Here are the resultsNames() from our dds object:
[1] "Intercept" "speciespen" "tissue1pollen"
[4] "tissue1style" "tissue1leaf.status_nested2" "tissue1pollen.status_nested2"
[7] "tissue1style.status_nested2" "tissue1leaf.status_nested3" "tissue1leaf.status_nested4"
[10] "speciespen.tissue1pollen" "speciespen.tissue1style"
The first contrasts were trying to compare pollen expression to leaf expression, and style expression to leaf expression irrespective of species:
pollen_v_leaf <- results(dds, contrast = c(0,0,1,0,0,0.33,0,0,0,1,0))
style_v_leaf <- results(dds, contrast = c(0,0,0,1,0,0,0.33,0,0,0,1))
The next contrast was trying to compare expression between species across all tissues:
lyc_vs_pen <- results(dds, contrast = c(0,1,0,0,0,0,0,0,0,0.33,1))
Then we ran two contrasts to try and compare pollen expression between species and style expression between species:
pollen_species <- results(dds, contrast = c(0,0,0,0,0,0,0,0,0,1,0))
style_species <- results(dds, contrast = c(0,0,0,0,0,0,0,0,0,0,1))
The pollen species contrast was the first I noticed had issues, based on the log fold changes for certain genes being in opposite directions, despite changing expression a large amount in the same direction between species.

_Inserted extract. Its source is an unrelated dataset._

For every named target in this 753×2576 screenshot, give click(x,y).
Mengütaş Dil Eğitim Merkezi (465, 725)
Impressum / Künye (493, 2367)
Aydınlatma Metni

Then I noticed that none of the log fold change results really made sense. I changed the pollen contrast to this to see if it would fix it:
pollen_speciesTest <- results(dds, contrast = c(0,0,1,0,0,0,0,0,0,1,0))
I changed it to this because I thought that adding the 1 in the third spot would possibly compare the pollen expression from one species ("tissue1pollen" from resultsNames for the third position) with the expression in the other species ("speciespen.tissue1pollen"). This resulted in the log fold change values being closer to ones I calculated for these species, but they still weren't exact, and many genes, especially those with considerable expression in none pollen tissues, were far off what the log fold change differences should have been for pollen.
Thank you for your time! If you have any idea about where things might be going wrong I would appreciate the assistance. If there's any other information you think would help in understanding the issue I will happily add it to this post.